Activity » Below are records; how many of their lines contain "Given"? Reply with the number and no other words.

Records for this exercise »
★ ★ ★ ★ ★ ★ ★

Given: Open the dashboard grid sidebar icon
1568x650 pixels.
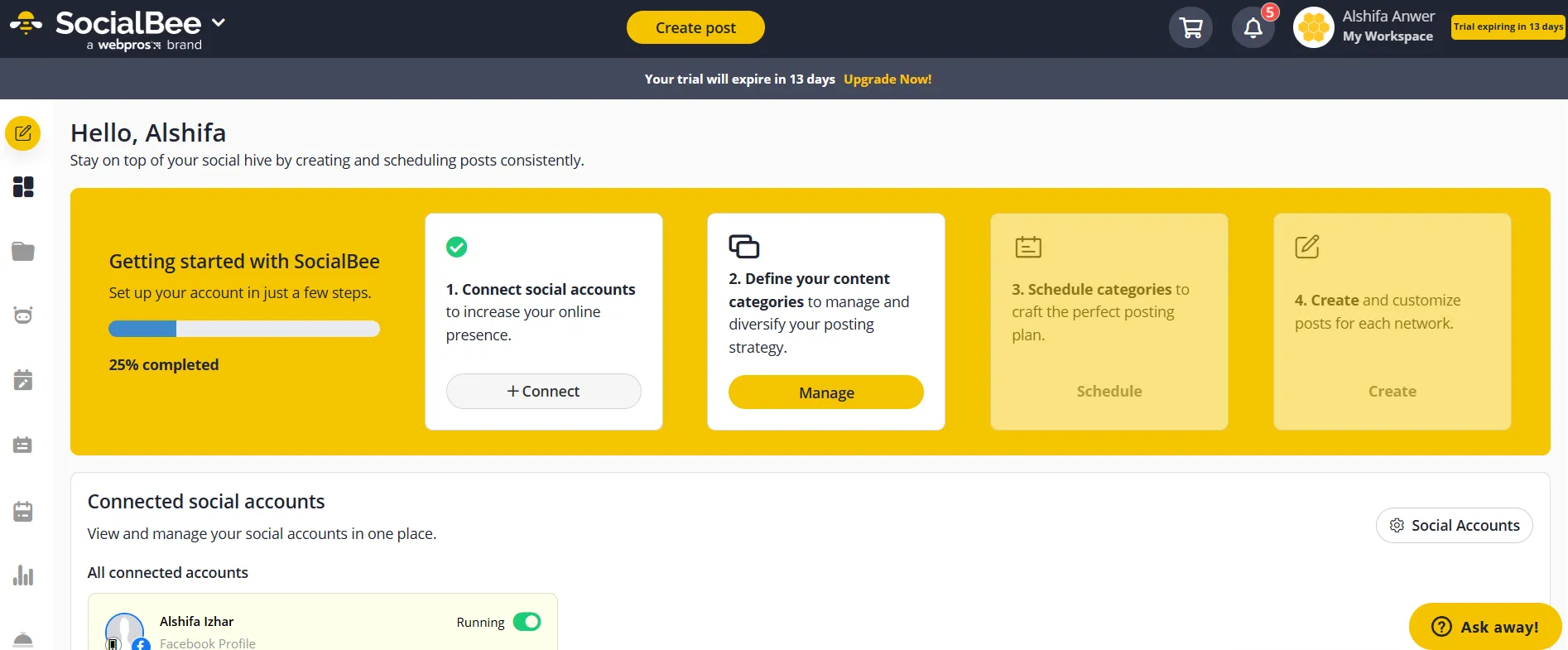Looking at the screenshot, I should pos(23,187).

★ ★ ★ ★ ★ ★ ★

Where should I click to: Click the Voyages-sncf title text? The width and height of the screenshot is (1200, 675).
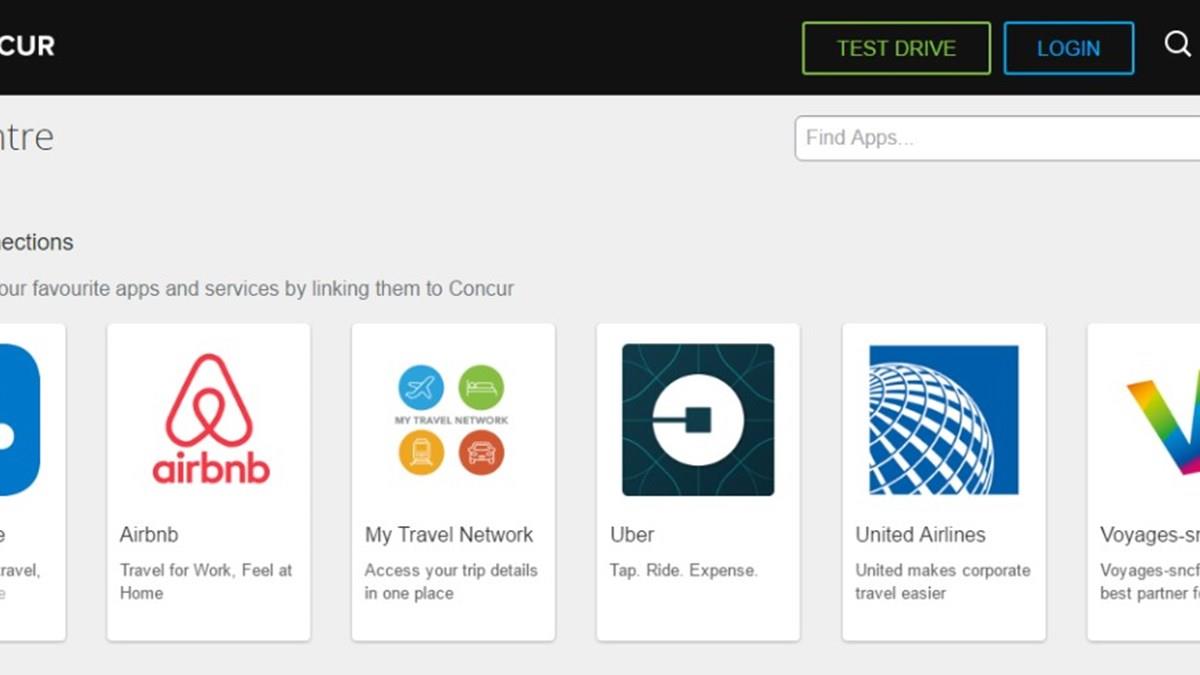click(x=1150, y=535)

★ ★ ★ ★ ★ ★ ★

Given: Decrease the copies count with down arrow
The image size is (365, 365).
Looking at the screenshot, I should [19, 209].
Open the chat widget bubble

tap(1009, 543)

★ ★ ★ ★ ★ ★ ★

Response area » 2